TEXTO:
La imaginación vuela todos los años en la población de Beni a la hora de confeccionar los vestuarios. No por nada, la antigua misión jesuítica está considerada la capital del folclore beniano. Sus trajes representan desde ángeles y macheteros hasta animales de la región y elementos como el Sol y la Luna.
Sentencia la leyenda del Isireri que cualquiera que beba de las aguas de esta laguna, regresa. A 89 kilómetros de Trinidad, después de atravesar los ríos Ibare, Mamoré y Tijamuchí en pontones, un verde paisaje revela la estructura misional de San Ignacio de Mojos, un pueblo apacible que hoy bulle de gente y emoción, pues celebra el 316 aniversario de su fundación.
Creada como misión jesuítica el 31 de julio de 1689 por los padres jesuitas Antonio de Orellana, Juan de Espejo y el hermano Álvaro de Mendoza, la población beniana renueva la leyenda. Un nubarrón de polvo despega en toda la longitud de la carretera que trae desde Trinidad y Santa Cruz a los hijos pródigos que tienen sus vidas tejidas en otros lares, pero que mantienen todavía un profundo lazo con la capital del folclore beniano. San Ignacio de Mojos recibió este título el año 1975, por decisión del Primer Festival Folclórico del Beni.
Con poco más de 12.000 habitantes urbanos y cerca de 40.000 personas en las distintas comunidades, San Ignacio arranca una fiesta que enorgullece a la región.

EXTRACTO DE DATOS:
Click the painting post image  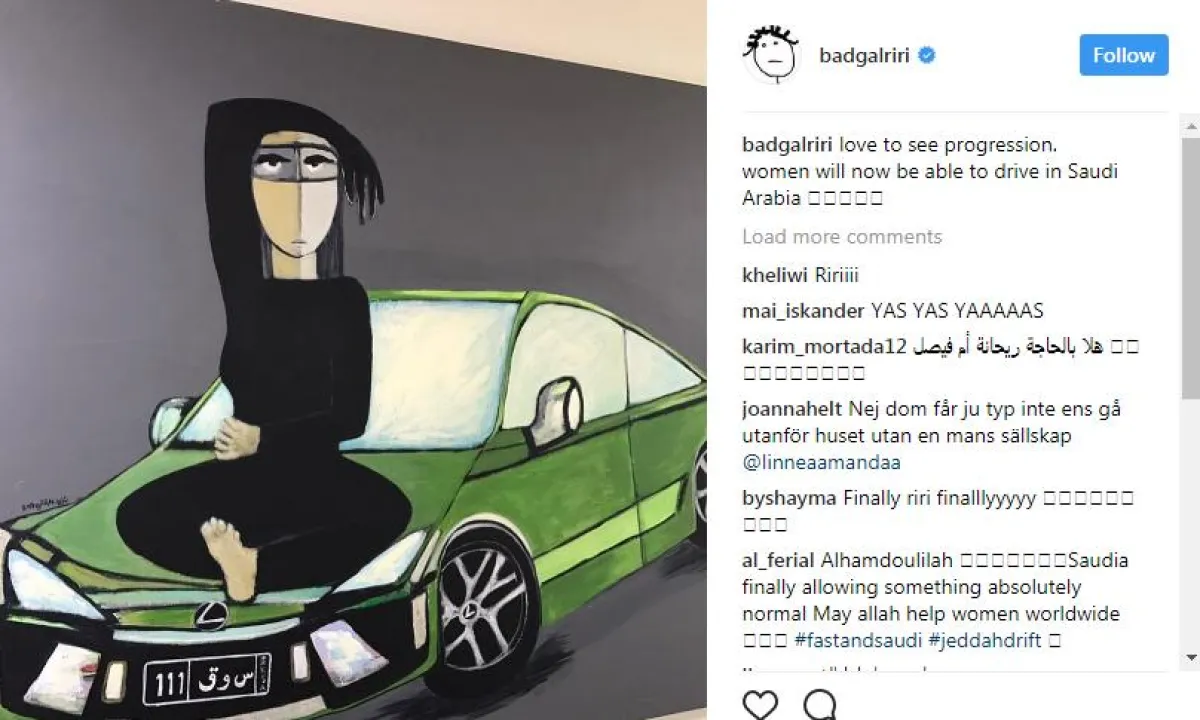tap(353, 360)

CONSIGNA: Según el texto sobre San Ignacio de Mojos, ¿qué ríos se cruzan en pontones en el camino desde Trinidad? Nómbralos todos.

RESPUESTA: Ibare, Mamoré y Tijamuchí.